When the new year brings a chance for a fresh start, you might be inclined to join the crowd and make a list of resolutions. That’s a noble idea, but you don’t need to commit to an overwhelming or overly ambitious program in order to give yourself forward momentum.
With a little common sense and continuation of your good habits, you can improve on your 2017. You can get fit physically and mentally at work by doing what you’re already doing (or what you’re supposed to be doing). So keep taking the stairs, getting up from your desk chair regularly, park in a distant spot — when it’s safe — drink plenty of water and cut down on junk food.
Joining a gym or creating a workout routine is always beneficial — in January or throughout the year. Of course, that only pays benefits if you work out. If you can’t go to the gym, or don’t want to, you can still get into healthy habits.
Pick an activity you’re comfortable with: walking, pushups, situps, jumping jacks, even simple stretches. You can’t fail at this because no one’s keeping score. If you do only one pushup or jumping jack, you’re already ahead of where you’d be if you simply sat on the couch. Once you get in a rhythm, you can increase your activity as you want.

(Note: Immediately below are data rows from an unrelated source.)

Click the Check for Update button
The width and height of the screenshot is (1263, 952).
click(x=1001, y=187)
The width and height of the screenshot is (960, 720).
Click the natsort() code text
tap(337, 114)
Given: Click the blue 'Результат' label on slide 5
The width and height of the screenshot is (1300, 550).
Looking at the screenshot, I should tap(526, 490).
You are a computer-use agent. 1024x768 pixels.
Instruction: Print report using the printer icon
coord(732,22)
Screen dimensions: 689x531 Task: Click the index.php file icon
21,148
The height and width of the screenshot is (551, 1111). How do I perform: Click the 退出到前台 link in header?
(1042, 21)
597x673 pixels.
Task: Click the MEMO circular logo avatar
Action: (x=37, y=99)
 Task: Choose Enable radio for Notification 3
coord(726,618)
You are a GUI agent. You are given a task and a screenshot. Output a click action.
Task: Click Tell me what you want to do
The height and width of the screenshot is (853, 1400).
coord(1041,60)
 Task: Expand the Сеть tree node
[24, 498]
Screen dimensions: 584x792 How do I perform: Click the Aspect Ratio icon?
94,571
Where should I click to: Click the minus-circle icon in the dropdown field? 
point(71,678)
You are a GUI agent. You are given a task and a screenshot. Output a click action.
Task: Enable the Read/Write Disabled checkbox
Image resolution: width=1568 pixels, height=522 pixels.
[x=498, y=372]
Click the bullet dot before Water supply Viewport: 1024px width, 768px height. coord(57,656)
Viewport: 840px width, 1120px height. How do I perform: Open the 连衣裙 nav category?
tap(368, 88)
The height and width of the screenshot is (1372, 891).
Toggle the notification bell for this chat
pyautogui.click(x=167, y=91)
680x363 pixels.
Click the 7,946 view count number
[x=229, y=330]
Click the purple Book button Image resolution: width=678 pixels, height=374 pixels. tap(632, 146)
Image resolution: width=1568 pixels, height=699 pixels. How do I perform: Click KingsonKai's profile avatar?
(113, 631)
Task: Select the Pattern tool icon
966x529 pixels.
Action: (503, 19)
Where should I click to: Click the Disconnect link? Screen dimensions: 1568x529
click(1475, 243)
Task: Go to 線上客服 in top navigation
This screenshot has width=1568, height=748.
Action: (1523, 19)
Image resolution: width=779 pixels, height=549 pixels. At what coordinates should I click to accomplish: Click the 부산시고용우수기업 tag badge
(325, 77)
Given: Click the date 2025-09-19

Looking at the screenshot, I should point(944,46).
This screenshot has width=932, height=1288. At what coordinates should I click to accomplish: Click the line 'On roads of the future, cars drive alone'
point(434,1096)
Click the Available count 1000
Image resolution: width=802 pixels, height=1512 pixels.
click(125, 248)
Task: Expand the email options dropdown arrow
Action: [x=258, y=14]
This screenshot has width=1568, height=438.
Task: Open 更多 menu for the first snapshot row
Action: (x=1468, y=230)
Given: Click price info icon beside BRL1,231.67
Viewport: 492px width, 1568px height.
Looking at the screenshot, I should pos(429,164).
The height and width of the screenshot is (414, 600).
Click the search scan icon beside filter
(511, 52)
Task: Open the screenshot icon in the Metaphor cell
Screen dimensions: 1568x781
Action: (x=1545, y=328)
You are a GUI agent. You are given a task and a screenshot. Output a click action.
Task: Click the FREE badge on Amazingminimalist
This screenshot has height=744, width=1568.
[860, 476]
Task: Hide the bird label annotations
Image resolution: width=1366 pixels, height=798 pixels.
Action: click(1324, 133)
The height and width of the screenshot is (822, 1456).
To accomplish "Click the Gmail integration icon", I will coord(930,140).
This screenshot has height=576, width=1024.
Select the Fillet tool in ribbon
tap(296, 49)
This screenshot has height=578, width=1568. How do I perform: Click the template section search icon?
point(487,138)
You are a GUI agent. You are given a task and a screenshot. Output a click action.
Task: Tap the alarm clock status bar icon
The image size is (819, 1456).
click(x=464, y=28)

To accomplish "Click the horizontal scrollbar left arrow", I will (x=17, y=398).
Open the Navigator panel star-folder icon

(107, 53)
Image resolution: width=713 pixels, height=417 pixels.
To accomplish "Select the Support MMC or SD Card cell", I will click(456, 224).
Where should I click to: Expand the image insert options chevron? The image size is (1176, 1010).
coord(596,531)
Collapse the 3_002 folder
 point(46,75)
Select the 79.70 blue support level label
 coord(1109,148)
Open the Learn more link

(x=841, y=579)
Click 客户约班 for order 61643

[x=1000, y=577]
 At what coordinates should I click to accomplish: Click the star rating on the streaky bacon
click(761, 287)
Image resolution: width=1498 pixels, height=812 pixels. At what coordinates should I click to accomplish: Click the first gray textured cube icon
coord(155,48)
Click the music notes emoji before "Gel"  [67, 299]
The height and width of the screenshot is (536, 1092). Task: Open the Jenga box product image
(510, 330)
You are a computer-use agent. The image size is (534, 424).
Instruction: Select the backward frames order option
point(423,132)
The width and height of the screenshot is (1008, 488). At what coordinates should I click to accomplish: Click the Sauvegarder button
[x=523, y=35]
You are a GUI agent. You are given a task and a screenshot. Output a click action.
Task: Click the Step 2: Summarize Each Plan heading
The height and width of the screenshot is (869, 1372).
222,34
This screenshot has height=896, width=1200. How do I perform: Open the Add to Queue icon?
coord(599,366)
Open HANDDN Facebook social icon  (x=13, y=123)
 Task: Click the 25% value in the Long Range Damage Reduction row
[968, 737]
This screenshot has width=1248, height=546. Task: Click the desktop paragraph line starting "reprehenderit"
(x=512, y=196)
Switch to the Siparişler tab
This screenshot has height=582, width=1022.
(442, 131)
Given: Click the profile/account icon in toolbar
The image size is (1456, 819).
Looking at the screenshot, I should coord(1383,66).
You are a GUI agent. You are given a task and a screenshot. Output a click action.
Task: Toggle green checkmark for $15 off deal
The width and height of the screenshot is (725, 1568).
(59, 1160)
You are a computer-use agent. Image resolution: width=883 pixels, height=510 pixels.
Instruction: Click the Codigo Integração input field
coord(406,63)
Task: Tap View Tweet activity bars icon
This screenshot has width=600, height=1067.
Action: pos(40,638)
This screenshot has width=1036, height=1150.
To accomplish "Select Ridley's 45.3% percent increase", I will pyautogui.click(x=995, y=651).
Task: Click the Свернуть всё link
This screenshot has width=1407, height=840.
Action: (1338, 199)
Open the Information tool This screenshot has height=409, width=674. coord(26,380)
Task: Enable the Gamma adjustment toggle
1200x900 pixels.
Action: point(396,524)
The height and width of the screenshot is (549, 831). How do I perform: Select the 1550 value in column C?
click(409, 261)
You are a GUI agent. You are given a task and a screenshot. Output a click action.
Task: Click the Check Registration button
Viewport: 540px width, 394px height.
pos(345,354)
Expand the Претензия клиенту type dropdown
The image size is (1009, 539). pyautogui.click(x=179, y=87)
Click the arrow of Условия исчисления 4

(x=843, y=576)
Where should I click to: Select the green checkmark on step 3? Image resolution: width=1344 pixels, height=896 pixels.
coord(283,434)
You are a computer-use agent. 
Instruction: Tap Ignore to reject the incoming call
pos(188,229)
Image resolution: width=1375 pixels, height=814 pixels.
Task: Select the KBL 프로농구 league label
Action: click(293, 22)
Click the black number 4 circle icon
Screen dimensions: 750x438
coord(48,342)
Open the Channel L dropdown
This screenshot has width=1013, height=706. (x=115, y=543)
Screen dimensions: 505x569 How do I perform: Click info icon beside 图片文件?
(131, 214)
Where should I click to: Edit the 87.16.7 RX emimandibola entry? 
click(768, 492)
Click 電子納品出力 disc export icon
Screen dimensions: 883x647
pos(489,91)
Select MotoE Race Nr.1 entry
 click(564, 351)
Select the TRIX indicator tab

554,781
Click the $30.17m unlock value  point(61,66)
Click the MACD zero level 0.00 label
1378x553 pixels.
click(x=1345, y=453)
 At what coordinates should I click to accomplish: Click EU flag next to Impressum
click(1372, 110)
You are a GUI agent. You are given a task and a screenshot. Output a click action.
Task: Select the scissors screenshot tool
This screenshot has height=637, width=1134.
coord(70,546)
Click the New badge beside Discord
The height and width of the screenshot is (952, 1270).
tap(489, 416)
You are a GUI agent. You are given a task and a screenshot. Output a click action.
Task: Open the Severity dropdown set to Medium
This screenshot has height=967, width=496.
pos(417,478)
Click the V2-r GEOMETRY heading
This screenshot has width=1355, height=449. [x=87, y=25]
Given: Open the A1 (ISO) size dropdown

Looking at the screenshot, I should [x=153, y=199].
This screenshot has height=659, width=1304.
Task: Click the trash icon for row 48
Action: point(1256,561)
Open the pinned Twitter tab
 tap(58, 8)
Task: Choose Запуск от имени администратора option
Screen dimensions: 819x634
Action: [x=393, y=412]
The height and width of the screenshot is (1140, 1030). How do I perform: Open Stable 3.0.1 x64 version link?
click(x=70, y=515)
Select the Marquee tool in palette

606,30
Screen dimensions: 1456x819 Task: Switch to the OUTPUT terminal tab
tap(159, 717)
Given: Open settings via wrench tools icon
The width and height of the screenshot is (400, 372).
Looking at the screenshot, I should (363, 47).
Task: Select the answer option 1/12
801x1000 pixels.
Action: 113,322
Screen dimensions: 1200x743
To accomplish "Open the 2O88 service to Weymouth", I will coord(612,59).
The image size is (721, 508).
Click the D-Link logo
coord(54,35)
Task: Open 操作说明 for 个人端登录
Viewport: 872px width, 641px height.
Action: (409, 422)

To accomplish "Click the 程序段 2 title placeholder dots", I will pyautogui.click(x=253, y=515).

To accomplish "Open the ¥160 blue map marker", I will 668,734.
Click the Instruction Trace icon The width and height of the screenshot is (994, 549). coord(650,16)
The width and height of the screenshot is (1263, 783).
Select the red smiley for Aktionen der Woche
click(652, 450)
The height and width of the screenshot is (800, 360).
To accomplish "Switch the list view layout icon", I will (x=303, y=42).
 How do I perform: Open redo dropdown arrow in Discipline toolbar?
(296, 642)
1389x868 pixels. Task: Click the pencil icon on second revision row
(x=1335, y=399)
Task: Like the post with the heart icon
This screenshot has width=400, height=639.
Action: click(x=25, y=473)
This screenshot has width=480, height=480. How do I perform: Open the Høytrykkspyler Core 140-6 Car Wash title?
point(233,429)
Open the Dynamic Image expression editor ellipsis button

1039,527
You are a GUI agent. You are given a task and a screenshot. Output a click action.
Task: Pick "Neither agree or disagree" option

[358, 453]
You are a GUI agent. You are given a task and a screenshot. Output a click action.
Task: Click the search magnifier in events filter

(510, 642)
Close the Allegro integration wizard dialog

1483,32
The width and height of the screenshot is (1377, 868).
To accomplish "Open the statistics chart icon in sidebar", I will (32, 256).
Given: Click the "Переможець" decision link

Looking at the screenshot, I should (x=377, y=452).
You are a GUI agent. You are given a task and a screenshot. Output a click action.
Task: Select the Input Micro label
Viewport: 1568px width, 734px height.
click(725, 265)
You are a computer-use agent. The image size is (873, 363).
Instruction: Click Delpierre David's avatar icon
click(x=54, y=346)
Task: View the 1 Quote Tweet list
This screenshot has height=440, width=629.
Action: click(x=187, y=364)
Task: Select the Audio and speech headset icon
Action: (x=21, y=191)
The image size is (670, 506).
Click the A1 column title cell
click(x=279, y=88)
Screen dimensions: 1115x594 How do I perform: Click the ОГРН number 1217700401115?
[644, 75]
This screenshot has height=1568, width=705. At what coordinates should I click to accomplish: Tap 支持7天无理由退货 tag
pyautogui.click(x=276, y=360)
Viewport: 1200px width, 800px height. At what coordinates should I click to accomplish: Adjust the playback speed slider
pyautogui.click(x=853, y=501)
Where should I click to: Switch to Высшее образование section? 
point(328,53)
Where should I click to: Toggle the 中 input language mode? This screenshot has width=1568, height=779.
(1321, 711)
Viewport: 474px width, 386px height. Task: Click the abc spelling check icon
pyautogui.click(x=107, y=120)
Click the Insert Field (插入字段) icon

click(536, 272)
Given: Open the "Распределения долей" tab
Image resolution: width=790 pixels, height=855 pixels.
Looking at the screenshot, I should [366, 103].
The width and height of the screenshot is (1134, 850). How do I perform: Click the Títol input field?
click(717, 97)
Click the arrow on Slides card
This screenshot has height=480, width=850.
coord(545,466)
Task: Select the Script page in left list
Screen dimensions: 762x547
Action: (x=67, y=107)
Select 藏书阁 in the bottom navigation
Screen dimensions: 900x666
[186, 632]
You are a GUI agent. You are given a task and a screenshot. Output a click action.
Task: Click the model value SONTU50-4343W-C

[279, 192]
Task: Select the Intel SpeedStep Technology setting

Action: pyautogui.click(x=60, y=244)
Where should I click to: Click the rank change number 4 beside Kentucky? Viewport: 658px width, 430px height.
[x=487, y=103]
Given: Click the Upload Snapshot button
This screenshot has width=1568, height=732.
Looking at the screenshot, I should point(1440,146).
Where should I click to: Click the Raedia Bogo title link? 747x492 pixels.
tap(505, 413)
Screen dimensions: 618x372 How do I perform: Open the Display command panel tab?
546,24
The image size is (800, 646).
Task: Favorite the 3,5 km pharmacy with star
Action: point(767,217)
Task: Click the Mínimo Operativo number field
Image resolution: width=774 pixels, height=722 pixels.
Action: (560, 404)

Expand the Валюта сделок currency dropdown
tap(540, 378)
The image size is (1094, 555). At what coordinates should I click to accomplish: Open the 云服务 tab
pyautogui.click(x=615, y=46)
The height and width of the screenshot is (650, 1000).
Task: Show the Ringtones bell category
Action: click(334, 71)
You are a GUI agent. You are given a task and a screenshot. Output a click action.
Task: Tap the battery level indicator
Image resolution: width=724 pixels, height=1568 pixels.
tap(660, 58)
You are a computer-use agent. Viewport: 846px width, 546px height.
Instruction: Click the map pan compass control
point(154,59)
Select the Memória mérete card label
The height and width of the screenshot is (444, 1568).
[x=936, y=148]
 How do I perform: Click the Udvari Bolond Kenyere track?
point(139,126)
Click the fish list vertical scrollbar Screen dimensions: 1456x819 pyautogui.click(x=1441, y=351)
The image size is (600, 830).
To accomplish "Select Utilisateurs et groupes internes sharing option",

Here are some other activities that will benefit you:
Go to sleep
For adults, at least seven hours of sleep nightly is recommended by the American Academy of Sleep Medicine. While that might not be possible in all cases, consistency counts.
Even when failing to get those important hours in bed, try to wake at a regular time. There’s no benefit to dragging your feet into the day.
Brush your teeth
When you get out of bed, brush your teeth. You’re already doing that, but the benefits are probably beyond what you realized. Dental health can help battle against heart disease and Alzheimer’s, among other conditions.
The American Dental Association has stated that Americans’ concern over their teeth and oral health has led to anxiety, sick days and even difficulty in interviewing for jobs.
Spending time outside provides mental and physical benefits. Natural settings can help the brain recover from work fatigue and improve focus, according to research by the University of Washington.
Getting outside can boost your lifestyle, including better vision and improved short-term memory. Again, there’s no scorecard. If you go outdoors today, you’re better off than you were yesterday.
You shouldn’t have to be told to eat breakfast, lunch or dinner. If you’re not eating regularly, you’re depriving your body of fuel. That’s a drawback to your physical strength and mental acuity. And a regular diet can help you sleep better, so you reap the benefits mentioned above.
Taking a break to eat can ease the stress of work, drawing you away from your tasks for a breather, giving you time to regather your thoughts.
Who needs a dramatic pronouncement of New Year’s resolutions? You already know the best ways to go about your days and weeks. Keep the good ones, and ditch the bad ones for a better year.